Westhope is the likely location of an oft-cited anecdote associated with Wright’s notorious flat-roof designs, according to Meryle Secrest’s “Frank Lloyd Wright: A Biography.” The story goes that on a stormy night, Richard Lloyd Jones called his cousin Wright in a fury. He complained that the roof was leaking on his desk.
Wright reportedly replied, “Richard, why don’t you move your desk?”
In another instance, Jones’s wife was dashing around the living room during a torrential downpour, using pots and pans to catch the various leaks.
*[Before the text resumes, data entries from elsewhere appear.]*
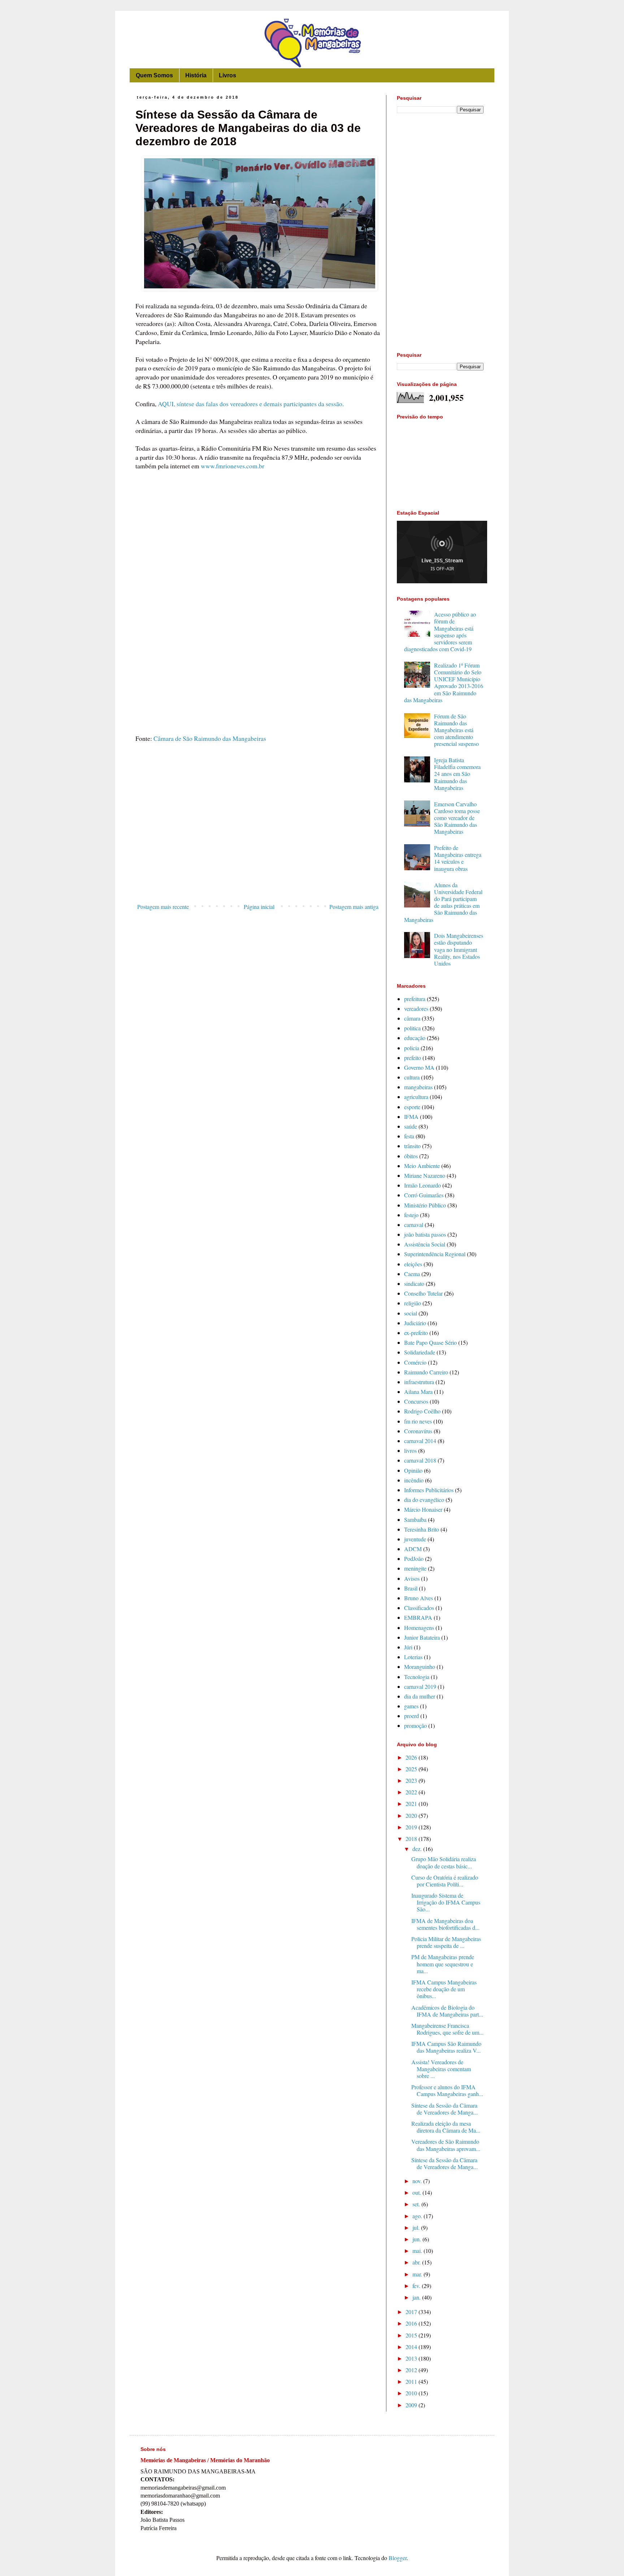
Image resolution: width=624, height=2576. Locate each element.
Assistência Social (424, 1244)
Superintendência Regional (434, 1254)
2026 (412, 1757)
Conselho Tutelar (423, 1293)
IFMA (411, 1116)
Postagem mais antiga (353, 906)
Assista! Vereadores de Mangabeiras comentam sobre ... (441, 2068)
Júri (408, 1647)
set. (416, 2204)
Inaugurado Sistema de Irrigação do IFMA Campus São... (445, 1902)
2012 (412, 2370)
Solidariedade (419, 1352)
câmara (412, 1018)
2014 (412, 2346)
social (410, 1313)
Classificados (419, 1607)
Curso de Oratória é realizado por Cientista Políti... (444, 1880)
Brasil (410, 1588)
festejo (411, 1215)
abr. (417, 2262)
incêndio (414, 1480)
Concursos (416, 1401)
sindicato (414, 1283)
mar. (418, 2274)
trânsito (412, 1146)
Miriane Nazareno (424, 1175)
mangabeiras (418, 1087)
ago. (418, 2216)
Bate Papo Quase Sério (430, 1342)
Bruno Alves (418, 1598)
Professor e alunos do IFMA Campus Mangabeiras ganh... (447, 2090)
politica (412, 1028)
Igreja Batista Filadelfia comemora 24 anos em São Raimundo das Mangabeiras (457, 773)
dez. (417, 1848)
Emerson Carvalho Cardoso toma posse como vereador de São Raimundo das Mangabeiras (457, 818)
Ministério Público (425, 1205)
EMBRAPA (418, 1617)
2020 (412, 1815)
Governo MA (419, 1067)
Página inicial (259, 906)
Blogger (398, 2558)
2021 (412, 1803)
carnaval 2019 (420, 1686)
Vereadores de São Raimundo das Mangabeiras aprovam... (445, 2145)
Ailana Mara (418, 1391)
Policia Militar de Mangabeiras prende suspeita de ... (446, 1942)
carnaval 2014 (420, 1440)
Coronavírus (418, 1431)
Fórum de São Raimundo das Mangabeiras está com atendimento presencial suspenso (456, 730)
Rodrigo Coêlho (422, 1411)
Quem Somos (154, 75)
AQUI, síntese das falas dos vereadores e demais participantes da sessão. (251, 403)
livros (410, 1450)
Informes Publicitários (429, 1490)
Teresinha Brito (421, 1529)
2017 (412, 2311)
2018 (412, 1838)
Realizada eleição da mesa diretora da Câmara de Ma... (445, 2127)
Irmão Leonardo (422, 1185)
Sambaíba (415, 1519)
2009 (412, 2405)
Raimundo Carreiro (426, 1372)
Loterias (413, 1657)
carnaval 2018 (420, 1460)
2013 (412, 2358)
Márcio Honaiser (423, 1509)
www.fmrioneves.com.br (232, 465)
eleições (413, 1264)
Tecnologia (416, 1676)
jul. (416, 2227)
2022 (412, 1792)
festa (409, 1136)
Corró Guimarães (423, 1195)
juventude (415, 1539)
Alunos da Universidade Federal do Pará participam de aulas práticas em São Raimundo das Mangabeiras (443, 902)
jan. (417, 2297)
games (411, 1706)
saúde (410, 1126)
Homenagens (419, 1627)
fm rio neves (418, 1421)
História (196, 75)
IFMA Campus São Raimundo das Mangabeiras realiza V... (446, 2047)
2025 (412, 1769)
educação (414, 1038)
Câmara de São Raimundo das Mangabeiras (209, 738)
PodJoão (414, 1558)
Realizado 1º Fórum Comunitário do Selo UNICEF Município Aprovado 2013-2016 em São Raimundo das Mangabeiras (443, 682)
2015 (412, 2335)
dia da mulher (419, 1696)
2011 (412, 2381)
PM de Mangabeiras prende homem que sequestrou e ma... (442, 1963)
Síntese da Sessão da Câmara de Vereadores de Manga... (444, 2108)
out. (417, 2192)
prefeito (412, 1057)
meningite (415, 1568)
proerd (411, 1716)
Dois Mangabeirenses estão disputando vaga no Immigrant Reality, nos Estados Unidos (458, 949)
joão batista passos (425, 1234)
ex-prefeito (416, 1332)
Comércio (415, 1362)
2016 (412, 2323)
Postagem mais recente (163, 906)
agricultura (416, 1096)
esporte (412, 1107)
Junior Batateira (422, 1637)
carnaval (413, 1224)
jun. (417, 2239)
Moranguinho (419, 1666)
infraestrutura (419, 1382)
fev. (417, 2285)
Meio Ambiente (422, 1165)
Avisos (412, 1578)
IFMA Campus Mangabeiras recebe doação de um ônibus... (444, 1989)
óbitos (411, 1156)
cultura (412, 1077)
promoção (415, 1725)
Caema (412, 1274)
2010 (412, 2393)
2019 (412, 1827)
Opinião (413, 1470)
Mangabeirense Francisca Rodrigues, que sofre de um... (447, 2029)
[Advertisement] (257, 840)
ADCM (413, 1549)
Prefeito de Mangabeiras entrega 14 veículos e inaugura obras (457, 858)
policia (411, 1048)
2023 (412, 1780)
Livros (227, 75)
“Well,” Mrs. Lloyd Jones reportedly said, “This is what we get for leaving a work of art out in the rain.”
Westhope’s current owner is a Tulsa real estate investor who purchased the home for $2.5 million in 2021 from a Tyson Foods heiress. The seller undertook extensive renovations, including waterproofing, redoing the kitchen and replacing window glass.
The geometric textile-block style of the home is based on a unique system innovated by Wright in the early 1920s. Patterned concrete blocks are created by pouring a concrete mixture into molds.
The blocks are reinforced with steel rods and create a repeated pattern throughout the house.
Westhope is the only example of Wright’s textile block style outside of California.